CPS directs Cassandra to stay with her mother for alternating weeks. While at her mother’s, Cassandra is more interested in taking care of herself. She helps with getting herself into bed and to the toilet. Upon returning to her father’s home, these gains are lost.
The author’s observations
Psychodynamic and unconscious motivators for conversion disorder operate on a deeper, hidden level. The underlying primary conflict in pseudoseizures—a more common conversion disorder—has been described as an inability to express negative emotions such as anger. Social problems, conflict with parents, learning disorders,7 or sexual abuse8 produce the negative emotions caused by the primary conflict. Cassandra yearned for a closer relationship with her mother, yet she remained enmeshed with poor intrapsychic boundaries with her father. The fact that he assisted his 17-year-old daughter with toileting raised the possibility of sexual abuse. Sexual abuse could have led to her depression and physical decline. Cassandra’s physical debility also may have been her way to foster dependency on her father and protect him from perceived persecution.

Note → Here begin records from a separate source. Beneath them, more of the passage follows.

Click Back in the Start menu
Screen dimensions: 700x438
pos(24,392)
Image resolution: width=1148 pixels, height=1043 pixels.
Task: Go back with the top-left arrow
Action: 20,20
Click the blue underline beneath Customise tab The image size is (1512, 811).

Conversion disorder may have been a result of Cassandra’s defense mechanisms against admitting abuse and protecting against abandonment. Establishing a therapeutic alliance with Cassandra is essential to allow a graceful exit from the conversion disorder symptoms and her father’s hold on her thinking about her illness. However, this alliance may seem to threaten the child’s special connection with the parent. A therapeutic alliance was elusive in Cassandra’s case and likely nearly impossible.

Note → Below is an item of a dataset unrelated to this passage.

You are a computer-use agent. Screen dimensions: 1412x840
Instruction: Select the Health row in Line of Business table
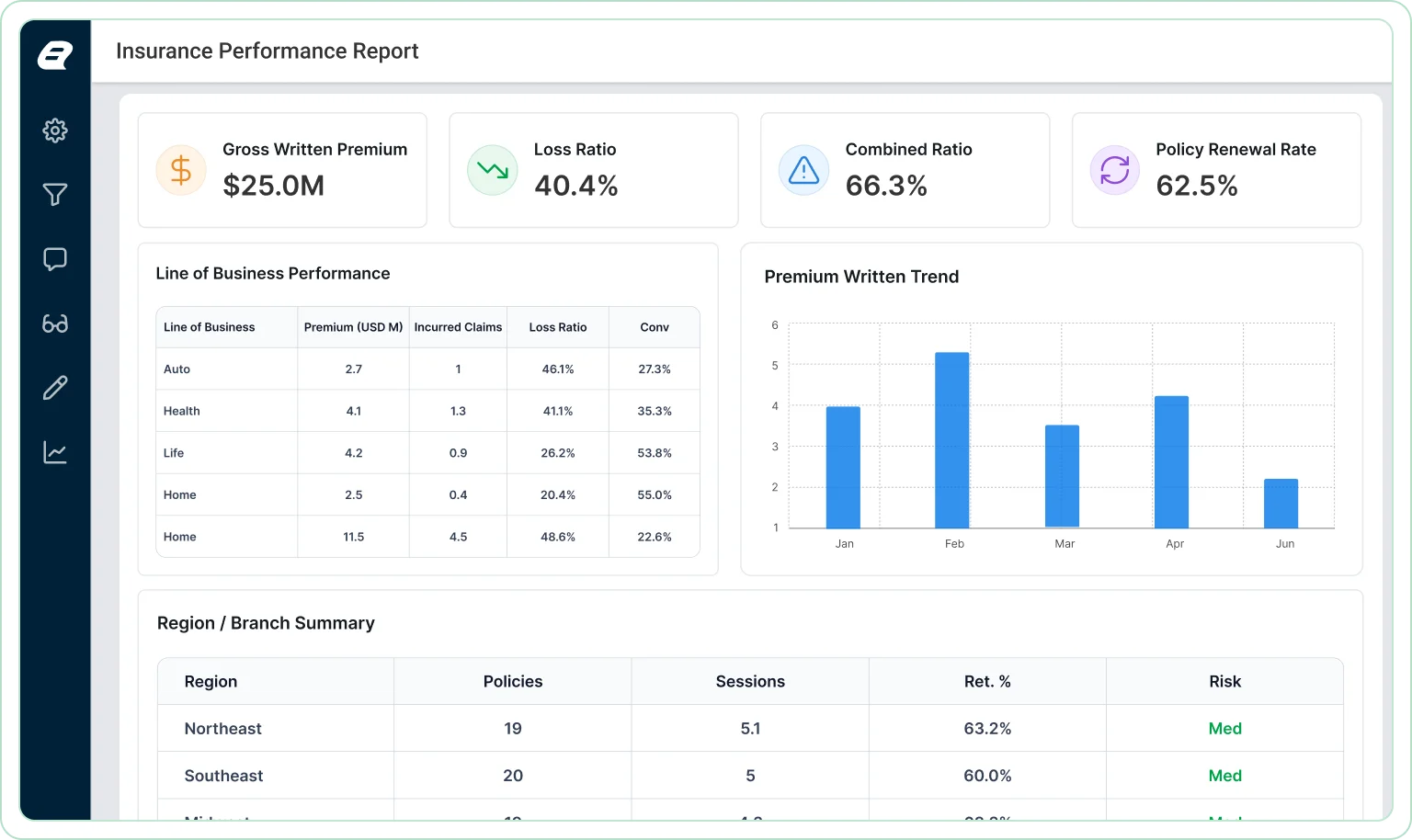pyautogui.click(x=428, y=411)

Both parents underwent court-ordered psychological testing as part of the CPS evaluation. Testing on Cassandra’s father indicated a rigid personality structure with long-standing paranoia and mistrust of authority. Because Cassandra endorsed his delusional system completely, it is likely that her father inculcated her into believing his beliefs and transmitted his delusions to her by their close proximity and time together. Based upon this delusional belief system, Cassandra gave up trying to move her legs and her muscles atrophied. Her legs were so weak that she stopped trying to walk or move, illustrating the power of the mind-body connection to produce functional and physiological changes.
Children who live with a mother with chronic illness are at risk of developing psychosomatic disorders.9 Cassandra’s mother had fibromyalgia and chronic pain with symptoms of headache, weakness, and muscle pain and frequent medical office visits and tests without definitive results or symptom relief. Although Cassandra did not live with her mother, Cassandra’s somatization symptoms may be a result of modeling or observational learning within her family.9 Cassandra may have unconsciously adopted her mother’s symptoms and behaviors as a way to cope with stress and gain attention to her needs.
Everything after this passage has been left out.